The navigable waterway system in Congo can be upgraded from Kinshasa to Matadi sea port, already planned as an option in the Inga dams project.

As well as it is "feasible" from Lake Mweru (Pweto city) through Luvua River to Ankoro (requiring dams and a Boat lift in Boyoma Falls, like the Three Gorges dam ship lift), or the waterway into the Lake Tanganyika in Kalemie through the Lukuga River up to Kabalo (Zanza village), now linked by railway.

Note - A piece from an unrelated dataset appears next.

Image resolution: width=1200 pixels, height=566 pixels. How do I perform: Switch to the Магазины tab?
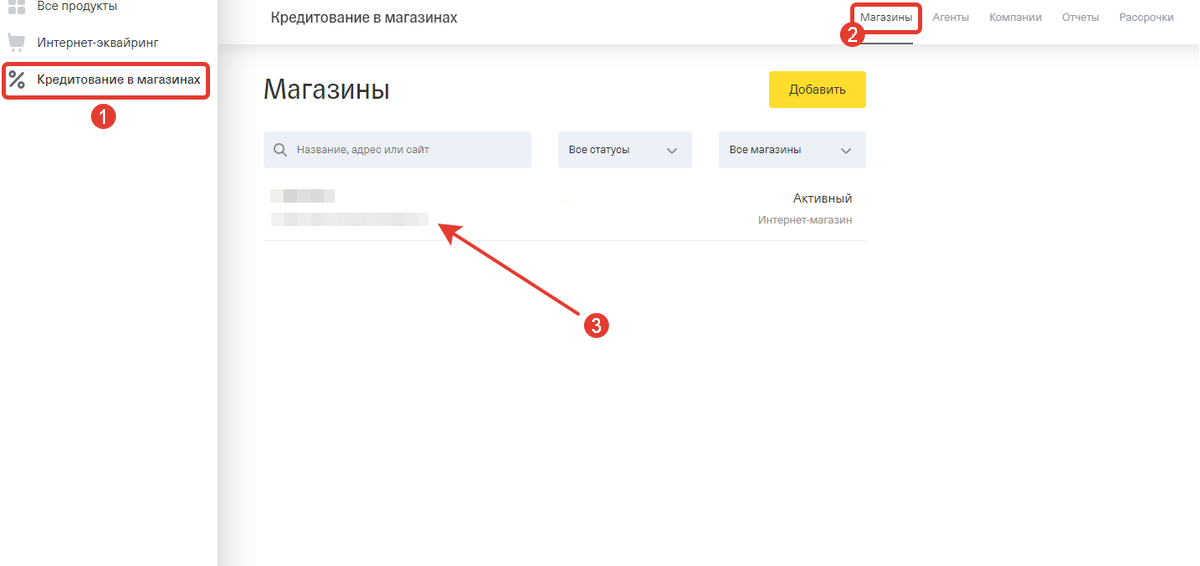[x=886, y=17]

- Description of Inland Waterways in the Congo from the UN Joint Logistics Centre

====Comparison to other channels====
A 366 km channel from the Ubangi to Chari would travel double the distance of the 171 km Rhine–Main–Danube Canal, three times the 128 km Moscow Canal or the 101 km Volga–Don Canal, or about the same length as the 368 km Volga–Baltic Waterway (that forms part of the Unified Deep Water System of European Russia). It would be five times shorter than China's 1776 km Grand Canal (built during the Sui dynasty) and ten times shorter than the entire 2,340 mi Saint Lawrence Seaway and Great Lakes Waterway (waterway from Duluth, Minnesota, to the Atlantic Ocean).